Toba Hirohide's latest challenge
Lau 1000°C is a new restaurant, which Japanese expatriate Toba Hirohide has opened on Le Quy Don Street in HCMC's District 3. A winding gray stone staircase from the eatery-crowded street leads up to the hot pot and grill restaurant.
The Vietnamese word "lau" means hot pot in English. But the restaurant serves not only Vietnamese and Japanese hot pots but also other dishes of the two countries to cash in on the increasing number of middle-class and high-income Vietnamese who like to dine out.

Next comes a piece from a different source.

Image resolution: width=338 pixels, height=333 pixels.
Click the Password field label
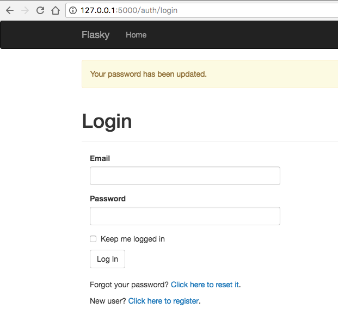point(108,199)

In terms of its trademark, the fine dining restaurant offers country-style special and sour hot pots of Vietnam and soymilk, miso, oceanic Bonito-based and Shabu Shabu hot pots of Japan. Hirohide says more hot pots are in the works to be added to the menu.

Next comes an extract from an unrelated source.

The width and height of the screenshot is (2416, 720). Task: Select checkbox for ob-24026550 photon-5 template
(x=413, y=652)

Undoubtedly, the soymilk hot pot is one of the chef's suggestions. Hirohide says this Japanese specialty combines soymilk and soup made based on the traditional secrets of Japanese chefs. The pot comes with seafood, tofu, meat-balls, mushrooms and vegetables.

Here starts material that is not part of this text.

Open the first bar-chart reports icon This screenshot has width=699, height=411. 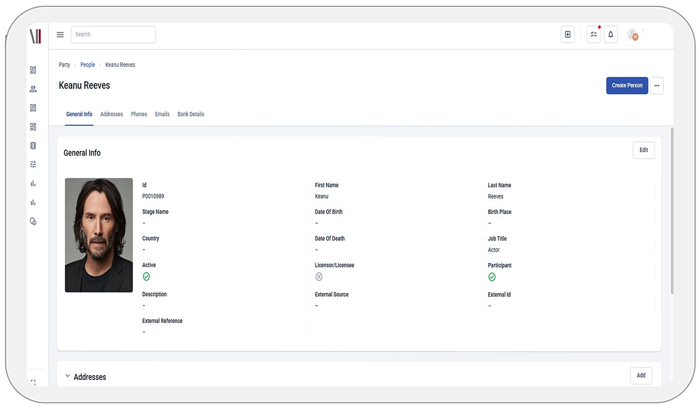[33, 183]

Miso hot pot is another highlight, different from miso soup at Japanese restaurants in HCMC in color and flavor.
Lau 1000°C implements the do-it-yourself concept, giving diners much room for choice and creativity. Only hot broth or soup is served in a pot, and diners will order algusto fish, seafood and vegetables from the menu for the miso hot pot, for example.
Ingredients for others include meat, bitter melon, lady fingers, broccoli, cauliflower, bean sprouts, white bamboo, pumpkin flowers, sliced banana flowers and even kim chi.
Diners can also add silk and deep-fried tofu; soya sheets; shrimp and pork wontons; Udon, egg and rice noodles; and steamed rice to have with the hot pots.
Though Lau1000°C has more Japanese than Vietnamese hotpots, Hirohide says, the majority of the dishes on the menu are cooked to have Vietnamese flavors.
In addition to hot pots, grill is available - grilled squid, scallop, shrimp, crab, oysters, salmon, snails, sausages, chicken, beef tripe, a wide variety of vegetables and more.
Hirohide, who has lived in Vietnam for six years, explains Lau 1000°C cooks prepare most Vietnamese-tasting dishes from the abundant local produce to attract local and expatriate families and businesspeople in HCMC.
The unusual name Lau 1000°C and the dark-looking restaurant front are what Hirohide expects will catch the eyes of diners and earn publicity. Hirohide says Lau 1000°C is a new challenge he takes on, after he left the Legend Hotel Saigon three years ago.